The weather is not the only similarity Finland has with Ireland. The country, with a population of about five million,was also colonised – by Sweden and Russia, and it too had a civil war, in 1917.

The Finnish seem to have turned much of their energy since into design. They are devoted to their big brands and those companies respond by building on tradition: while launching new collections with the seasons they also devise new colourways for old favourites such as the poppies.

Nearly every Finlander owns a piece by Iittala, with crockery graced by the Moomim cartoon characters a common gift for important birthdays, while its glassware, cutlery and crockery decorates restaurant tables everywhere.

Cafe chairs are often by Artek, the furniture company founded in 1935 by architect Alvar Aalto (who has a number of buildings in Helsinki including the Finlandia Hall) with his wife Aino, Maire Gullichsen and Nils-Gustav Hahl. Design is easy to find, the major brands, from Eero Aarnio to Kartell, all have shops in Helsinki, many in the Design District near the city centre or, for a one-stop-shop, at the Design Forum. You can also stay in a Design Hotel here, the Klaus K.

The recognition of tradition’s value was underscored recently when Artek bought a secondhand furniture store on Lonnrotinkatu Street.

Artek 2nd Cycle is a gathering of used Artek pieces and those by other 20th-century furniture maestros in an underground white-brick cavern.

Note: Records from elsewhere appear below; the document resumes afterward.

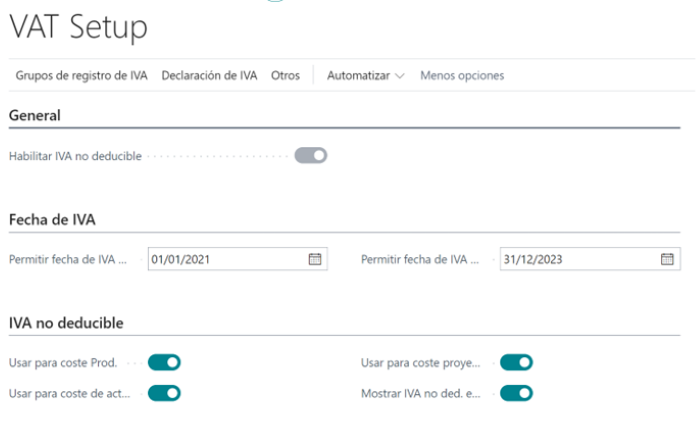The height and width of the screenshot is (434, 700).
Task: Click Menos opciones to show fewer actions
Action: [x=462, y=75]
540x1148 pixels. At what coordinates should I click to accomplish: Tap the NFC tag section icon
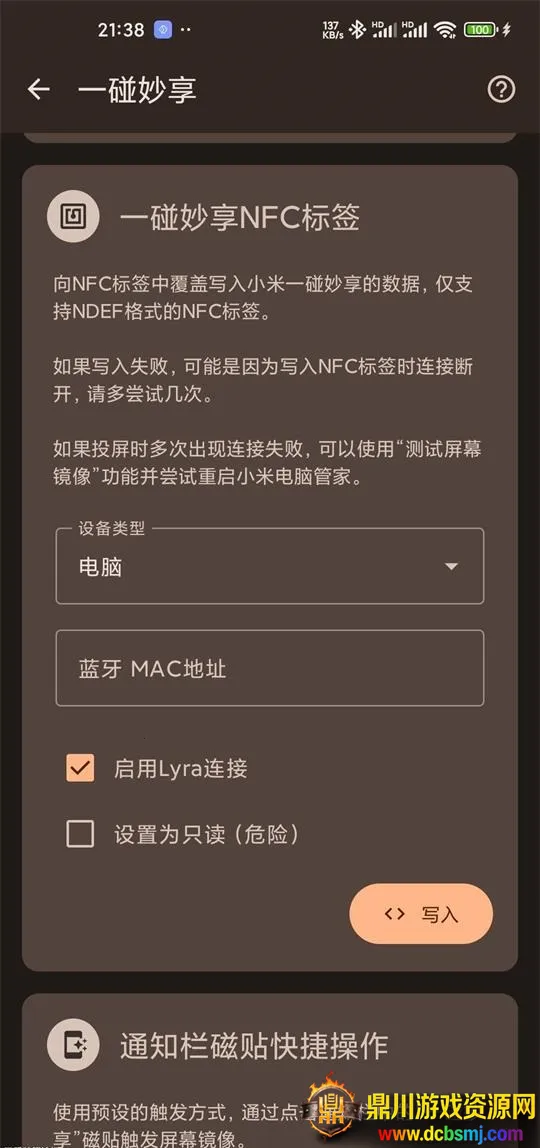click(73, 217)
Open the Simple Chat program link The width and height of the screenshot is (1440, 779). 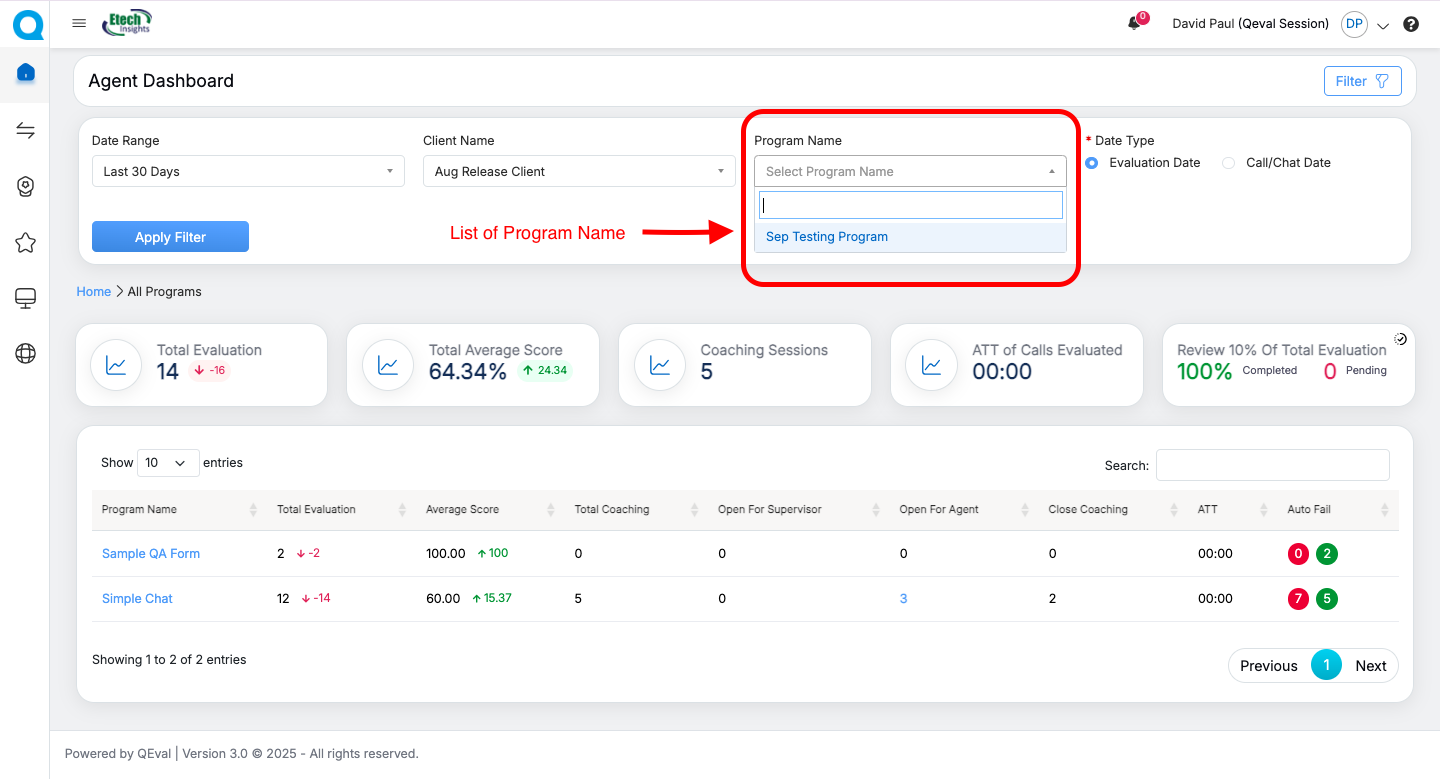click(137, 599)
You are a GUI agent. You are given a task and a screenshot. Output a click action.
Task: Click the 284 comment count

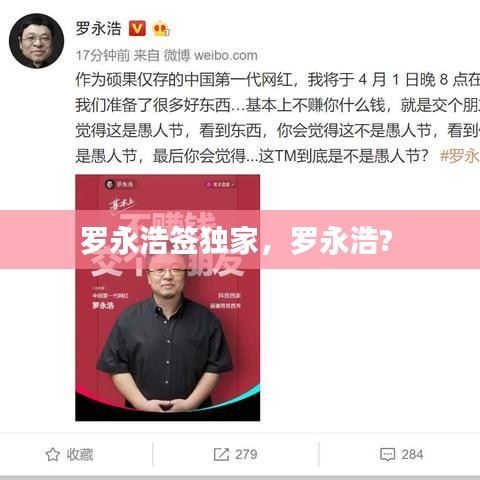412,454
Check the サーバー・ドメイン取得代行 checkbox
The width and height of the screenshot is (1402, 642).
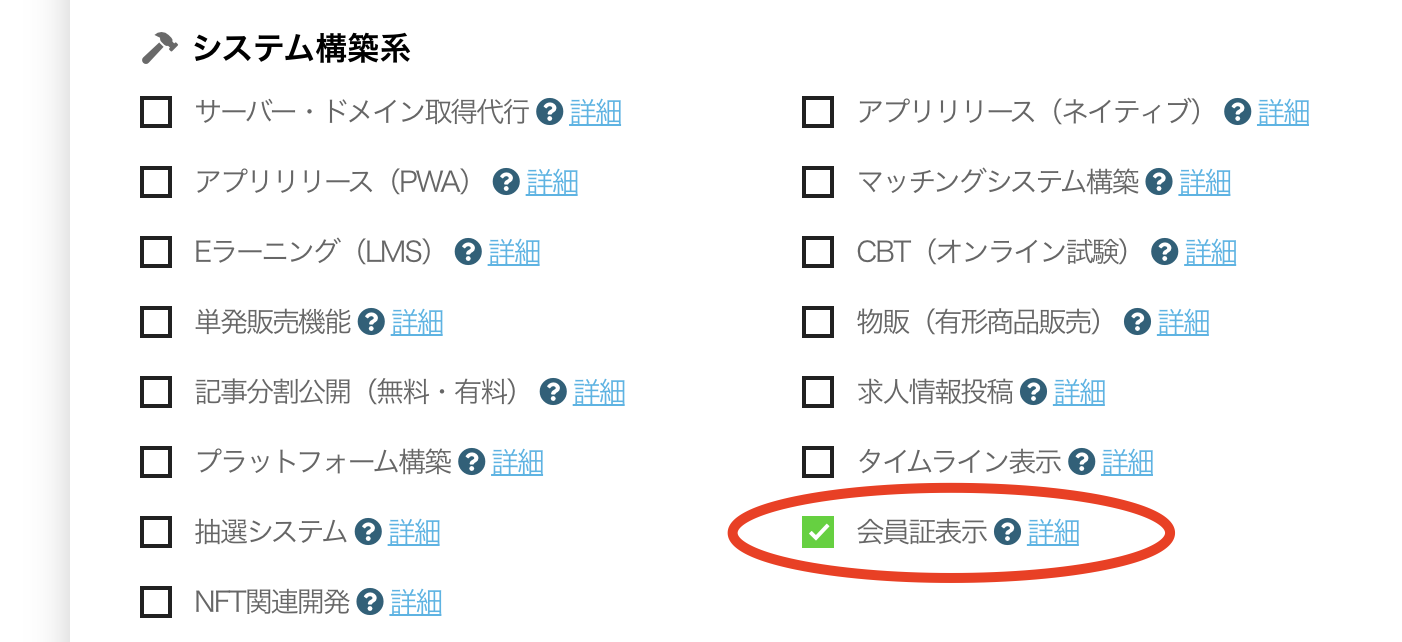click(155, 112)
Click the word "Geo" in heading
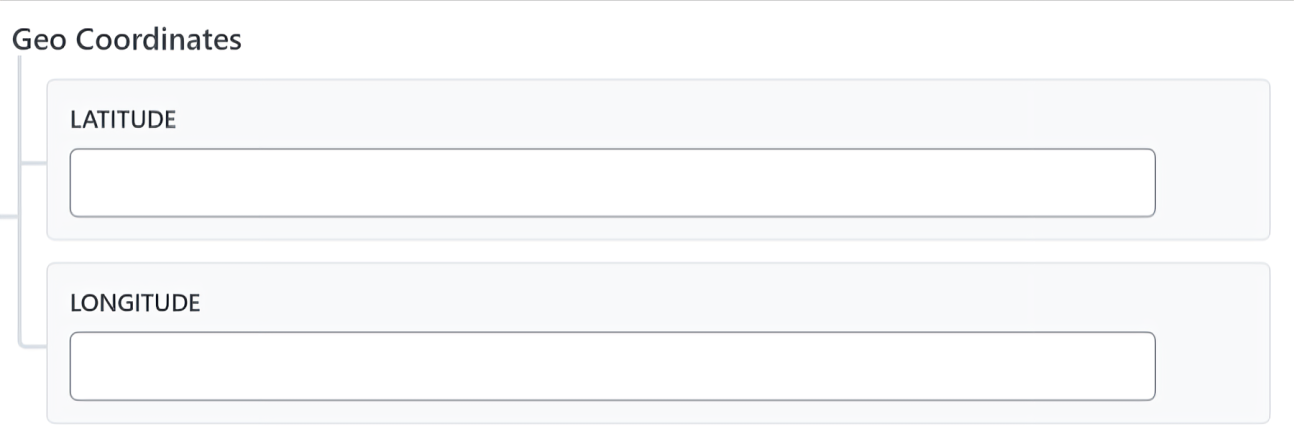Screen dimensions: 1294x434 (x=39, y=40)
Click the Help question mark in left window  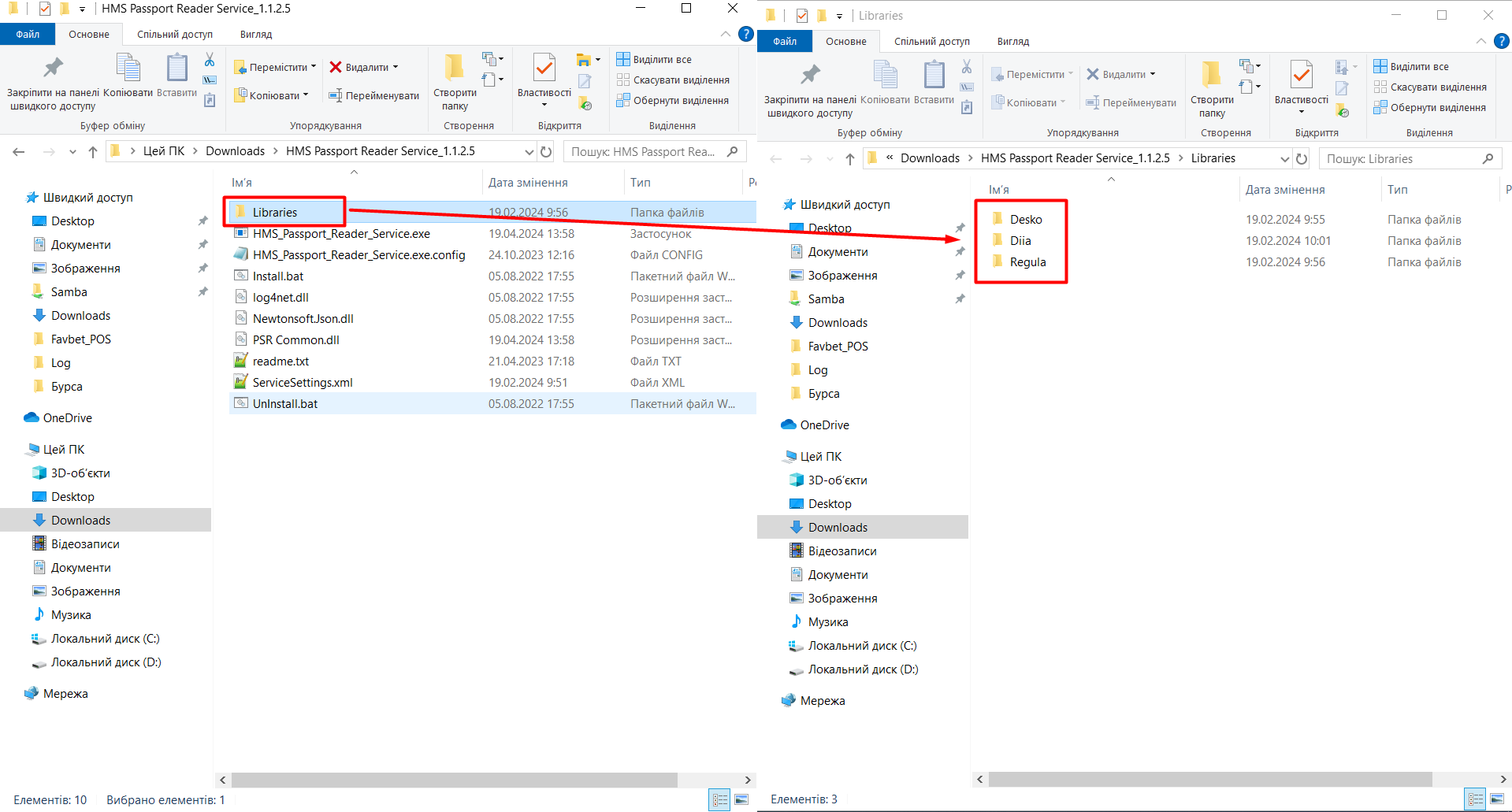click(x=745, y=34)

One stool they sold came with a history and, on enquiring who had owned it before, the buyer found out that it had belonged to his grandfather.

The company has just linked up with Vitra, which will see its products become even better known globally.

Yet along with reverence for the old, there is admiration and encouragement of the new. At the Arabia factory and Iittala outlet, I meet Elina Aalto (no relation ) who had just created – with her husband – a ply storage box for Iittala.

The couple also worked on the Ikea kitchen design in collaboration with children: part of the new generation of designers encouraged by established companies.


Helsinki Design Week
Helsinki Design Week 2014 will be held on September 4th-14th next year. The week is run by Luovi, a design service agency founded in 1995 by Kari Korkman which began by making bags and laptop cases.

Luovi started launching new collections as exhibitions, with other companies exhibiting in parallel, and so Helsinki Design Week began, officially in 2005. The goal was to develop the city as an environment for creative industry.

It took on the Old Customs Warehouse (see story) in 2010 to use for exhibitions, events, PechaKucha nights, concerts, fashion shows, fashion and design shoots, a film location, parties and a Finnish Design Shop pop-up store. It is the the main venue for Helsinki Design Week .

Helsinki Design Week wants to develop further and collaborate internationally: take note Ireland.